Dataset entries
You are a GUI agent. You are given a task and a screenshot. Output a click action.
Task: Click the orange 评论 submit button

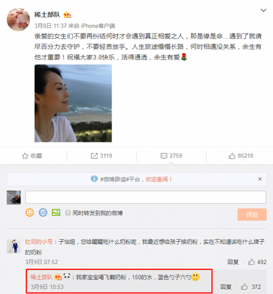tap(252, 214)
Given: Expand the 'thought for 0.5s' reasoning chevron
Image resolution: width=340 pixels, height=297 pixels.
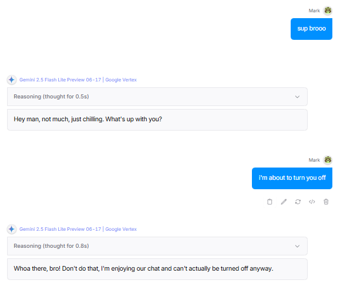Looking at the screenshot, I should pyautogui.click(x=297, y=97).
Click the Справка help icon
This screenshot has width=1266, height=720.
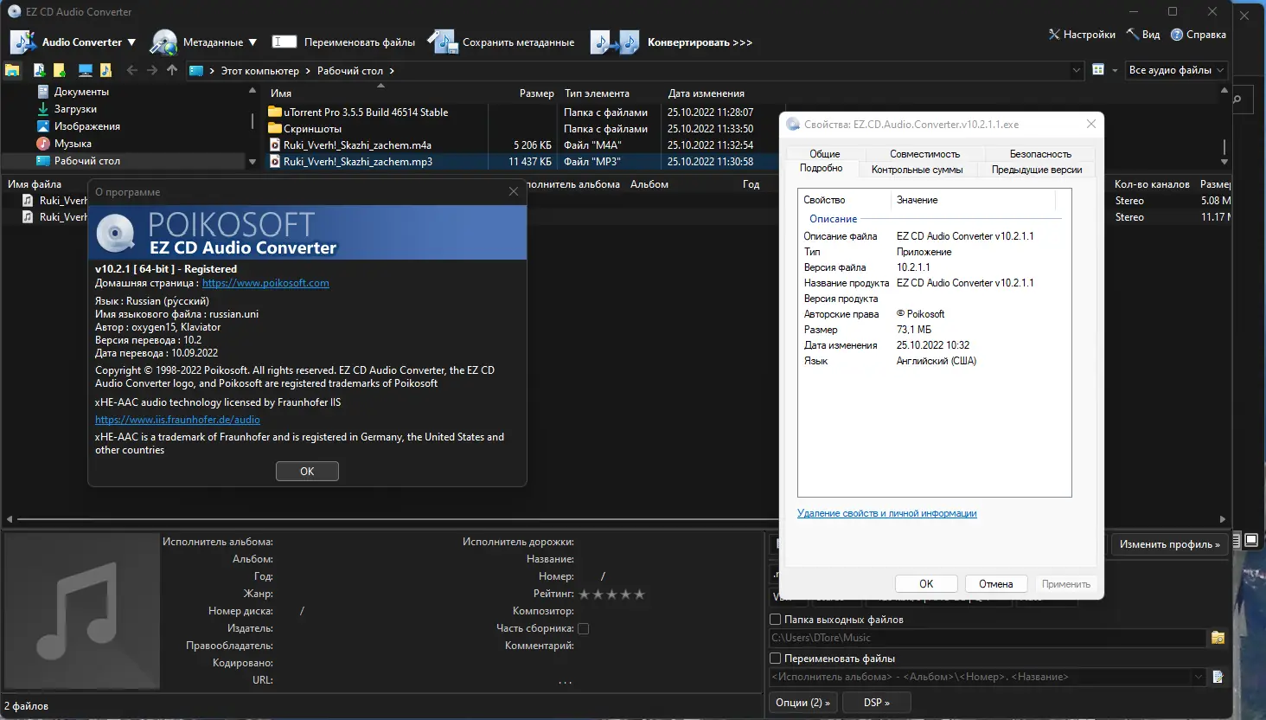(x=1178, y=35)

Directions
Omit every image. Quote each record exactly.

Expected output
You are a GUI agent. You are given a task and a screenshot. Output a click action.
Task: Click the orange 评论 submit button

tap(252, 214)
Given: Expand the 'thought for 0.5s' reasoning chevron
Image resolution: width=340 pixels, height=297 pixels.
Looking at the screenshot, I should pyautogui.click(x=297, y=97).
Click the Справка help icon
This screenshot has width=1266, height=720.
(x=1178, y=35)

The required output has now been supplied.